▼▼▼
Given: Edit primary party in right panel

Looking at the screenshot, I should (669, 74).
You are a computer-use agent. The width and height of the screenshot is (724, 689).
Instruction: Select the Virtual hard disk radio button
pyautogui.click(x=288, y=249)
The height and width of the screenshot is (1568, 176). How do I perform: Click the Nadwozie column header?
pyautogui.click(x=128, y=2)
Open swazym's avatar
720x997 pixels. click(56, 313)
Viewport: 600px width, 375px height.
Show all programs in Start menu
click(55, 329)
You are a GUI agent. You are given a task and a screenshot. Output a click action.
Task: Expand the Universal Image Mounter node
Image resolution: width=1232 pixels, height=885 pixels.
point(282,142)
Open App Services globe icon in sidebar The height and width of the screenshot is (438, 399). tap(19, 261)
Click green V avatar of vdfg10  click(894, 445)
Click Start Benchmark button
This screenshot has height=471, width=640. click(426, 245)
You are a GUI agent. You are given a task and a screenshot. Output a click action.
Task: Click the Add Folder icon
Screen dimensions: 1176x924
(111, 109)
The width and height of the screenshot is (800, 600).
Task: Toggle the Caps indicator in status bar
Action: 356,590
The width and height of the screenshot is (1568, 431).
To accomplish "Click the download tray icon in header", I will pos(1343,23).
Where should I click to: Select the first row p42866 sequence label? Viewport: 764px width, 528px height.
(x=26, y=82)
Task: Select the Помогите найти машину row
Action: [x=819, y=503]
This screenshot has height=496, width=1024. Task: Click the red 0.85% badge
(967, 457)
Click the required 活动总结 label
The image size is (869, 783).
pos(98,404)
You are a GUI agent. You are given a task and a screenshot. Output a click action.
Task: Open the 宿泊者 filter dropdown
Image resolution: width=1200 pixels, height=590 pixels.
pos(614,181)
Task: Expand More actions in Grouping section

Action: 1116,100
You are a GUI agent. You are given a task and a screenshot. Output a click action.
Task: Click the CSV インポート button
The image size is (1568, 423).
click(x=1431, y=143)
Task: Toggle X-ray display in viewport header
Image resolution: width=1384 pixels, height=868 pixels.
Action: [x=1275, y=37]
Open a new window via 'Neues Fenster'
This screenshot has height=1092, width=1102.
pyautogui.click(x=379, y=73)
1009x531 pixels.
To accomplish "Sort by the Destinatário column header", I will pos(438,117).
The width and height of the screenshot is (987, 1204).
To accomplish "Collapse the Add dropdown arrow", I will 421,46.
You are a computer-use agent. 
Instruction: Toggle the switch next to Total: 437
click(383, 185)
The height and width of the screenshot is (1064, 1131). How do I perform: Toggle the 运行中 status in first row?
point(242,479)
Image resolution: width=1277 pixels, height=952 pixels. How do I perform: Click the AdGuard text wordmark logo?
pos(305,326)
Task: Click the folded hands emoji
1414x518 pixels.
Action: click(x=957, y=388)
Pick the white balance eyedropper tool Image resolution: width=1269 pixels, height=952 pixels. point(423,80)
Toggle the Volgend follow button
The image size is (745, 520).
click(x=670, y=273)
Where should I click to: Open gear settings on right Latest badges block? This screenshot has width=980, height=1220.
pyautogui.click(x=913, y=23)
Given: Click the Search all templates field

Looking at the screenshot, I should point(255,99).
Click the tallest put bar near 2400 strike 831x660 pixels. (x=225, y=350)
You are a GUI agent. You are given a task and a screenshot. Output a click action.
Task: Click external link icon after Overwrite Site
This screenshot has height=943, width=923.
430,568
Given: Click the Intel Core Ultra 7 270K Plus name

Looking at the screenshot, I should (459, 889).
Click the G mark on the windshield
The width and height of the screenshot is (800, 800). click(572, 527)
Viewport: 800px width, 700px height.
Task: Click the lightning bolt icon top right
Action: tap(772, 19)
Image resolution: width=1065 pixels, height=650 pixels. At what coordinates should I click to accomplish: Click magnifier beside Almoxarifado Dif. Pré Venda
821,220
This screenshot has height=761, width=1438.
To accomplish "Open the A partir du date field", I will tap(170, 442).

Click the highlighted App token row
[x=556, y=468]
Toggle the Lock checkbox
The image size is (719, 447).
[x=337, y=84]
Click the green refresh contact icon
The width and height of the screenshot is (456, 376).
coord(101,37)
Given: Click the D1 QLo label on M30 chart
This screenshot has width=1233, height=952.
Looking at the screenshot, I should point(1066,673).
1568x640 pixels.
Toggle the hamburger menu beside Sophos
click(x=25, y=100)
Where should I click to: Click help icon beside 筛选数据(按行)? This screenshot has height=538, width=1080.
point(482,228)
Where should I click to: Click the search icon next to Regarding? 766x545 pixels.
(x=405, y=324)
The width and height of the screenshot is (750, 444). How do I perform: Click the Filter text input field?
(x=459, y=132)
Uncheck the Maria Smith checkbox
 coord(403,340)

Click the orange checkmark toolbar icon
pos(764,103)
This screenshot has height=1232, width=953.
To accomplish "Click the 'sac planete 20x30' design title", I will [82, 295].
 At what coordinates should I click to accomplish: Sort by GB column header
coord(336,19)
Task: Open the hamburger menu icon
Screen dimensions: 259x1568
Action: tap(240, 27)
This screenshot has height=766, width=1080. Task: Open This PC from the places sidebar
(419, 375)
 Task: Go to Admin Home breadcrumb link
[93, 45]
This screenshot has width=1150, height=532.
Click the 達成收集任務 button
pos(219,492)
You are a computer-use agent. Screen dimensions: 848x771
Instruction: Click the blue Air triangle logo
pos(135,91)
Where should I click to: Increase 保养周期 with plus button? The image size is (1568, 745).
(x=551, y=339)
▲▲▲
**Exercise directions**
The whole listing should be transcribed word for word.

**Response to the task**
Given: Edit primary party in right panel

Looking at the screenshot, I should (669, 74).
You are a computer-use agent. The width and height of the screenshot is (724, 689).
Instruction: Select the Virtual hard disk radio button
pyautogui.click(x=288, y=249)
The height and width of the screenshot is (1568, 176). How do I perform: Click the Nadwozie column header?
pyautogui.click(x=128, y=2)
Open swazym's avatar
720x997 pixels. click(56, 313)
Viewport: 600px width, 375px height.
Show all programs in Start menu
click(55, 329)
You are a GUI agent. You are given a task and a screenshot. Output a click action.
Task: Expand the Universal Image Mounter node
Image resolution: width=1232 pixels, height=885 pixels.
point(282,142)
Open App Services globe icon in sidebar The height and width of the screenshot is (438, 399). tap(19, 261)
Click green V avatar of vdfg10  click(894, 445)
Click Start Benchmark button
This screenshot has height=471, width=640. click(426, 245)
You are a GUI agent. You are given a task and a screenshot. Output a click action.
Task: Click the Add Folder icon
Screen dimensions: 1176x924
(111, 109)
The width and height of the screenshot is (800, 600).
Task: Toggle the Caps indicator in status bar
Action: 356,590
The width and height of the screenshot is (1568, 431).
To accomplish "Click the download tray icon in header", I will pos(1343,23).
Where should I click to: Select the first row p42866 sequence label? Viewport: 764px width, 528px height.
(x=26, y=82)
Task: Select the Помогите найти машину row
Action: [x=819, y=503]
This screenshot has height=496, width=1024. Task: Click the red 0.85% badge
(967, 457)
Click the required 活动总结 label
The image size is (869, 783).
pos(98,404)
You are a GUI agent. You are given a task and a screenshot. Output a click action.
Task: Open the 宿泊者 filter dropdown
Image resolution: width=1200 pixels, height=590 pixels.
pos(614,181)
Task: Expand More actions in Grouping section

Action: 1116,100
You are a GUI agent. You are given a task and a screenshot. Output a click action.
Task: Click the CSV インポート button
The image size is (1568, 423).
click(x=1431, y=143)
Task: Toggle X-ray display in viewport header
Image resolution: width=1384 pixels, height=868 pixels.
Action: [x=1275, y=37]
Open a new window via 'Neues Fenster'
This screenshot has height=1092, width=1102.
pyautogui.click(x=379, y=73)
1009x531 pixels.
To accomplish "Sort by the Destinatário column header", I will pos(438,117).
The width and height of the screenshot is (987, 1204).
To accomplish "Collapse the Add dropdown arrow", I will 421,46.
You are a computer-use agent. 
Instruction: Toggle the switch next to Total: 437
click(383, 185)
The height and width of the screenshot is (1064, 1131). How do I perform: Toggle the 运行中 status in first row?
point(242,479)
Image resolution: width=1277 pixels, height=952 pixels. How do I perform: Click the AdGuard text wordmark logo?
pos(305,326)
Task: Click the folded hands emoji
1414x518 pixels.
Action: click(x=957, y=388)
Pick the white balance eyedropper tool Image resolution: width=1269 pixels, height=952 pixels. point(423,80)
Toggle the Volgend follow button
The image size is (745, 520).
click(x=670, y=273)
Where should I click to: Open gear settings on right Latest badges block? This screenshot has width=980, height=1220.
pyautogui.click(x=913, y=23)
Given: Click the Search all templates field

Looking at the screenshot, I should point(255,99).
Click the tallest put bar near 2400 strike 831x660 pixels. (x=225, y=350)
You are a GUI agent. You are given a task and a screenshot. Output a click action.
Task: Click external link icon after Overwrite Site
This screenshot has height=943, width=923.
430,568
Given: Click the Intel Core Ultra 7 270K Plus name

Looking at the screenshot, I should (459, 889).
Click the G mark on the windshield
The width and height of the screenshot is (800, 800). click(572, 527)
Viewport: 800px width, 700px height.
Task: Click the lightning bolt icon top right
Action: tap(772, 19)
Image resolution: width=1065 pixels, height=650 pixels. At what coordinates should I click to accomplish: Click magnifier beside Almoxarifado Dif. Pré Venda
821,220
This screenshot has height=761, width=1438.
To accomplish "Open the A partir du date field", I will tap(170, 442).

Click the highlighted App token row
[x=556, y=468]
Toggle the Lock checkbox
The image size is (719, 447).
[x=337, y=84]
Click the green refresh contact icon
The width and height of the screenshot is (456, 376).
coord(101,37)
Given: Click the D1 QLo label on M30 chart
This screenshot has width=1233, height=952.
Looking at the screenshot, I should point(1066,673).
1568x640 pixels.
Toggle the hamburger menu beside Sophos
click(x=25, y=100)
Where should I click to: Click help icon beside 筛选数据(按行)? This screenshot has height=538, width=1080.
point(482,228)
Where should I click to: Click the search icon next to Regarding? 766x545 pixels.
(x=405, y=324)
The width and height of the screenshot is (750, 444). How do I perform: Click the Filter text input field?
(x=459, y=132)
Uncheck the Maria Smith checkbox
 coord(403,340)

Click the orange checkmark toolbar icon
pos(764,103)
This screenshot has height=1232, width=953.
To accomplish "Click the 'sac planete 20x30' design title", I will [82, 295].
 At what coordinates should I click to accomplish: Sort by GB column header
coord(336,19)
Task: Open the hamburger menu icon
Screen dimensions: 259x1568
Action: tap(240, 27)
This screenshot has height=766, width=1080. Task: Open This PC from the places sidebar
(419, 375)
 Task: Go to Admin Home breadcrumb link
[93, 45]
This screenshot has width=1150, height=532.
Click the 達成收集任務 button
pos(219,492)
You are a computer-use agent. Screen dimensions: 848x771
Instruction: Click the blue Air triangle logo
pos(135,91)
Where should I click to: Increase 保养周期 with plus button? The image size is (1568, 745).
(x=551, y=339)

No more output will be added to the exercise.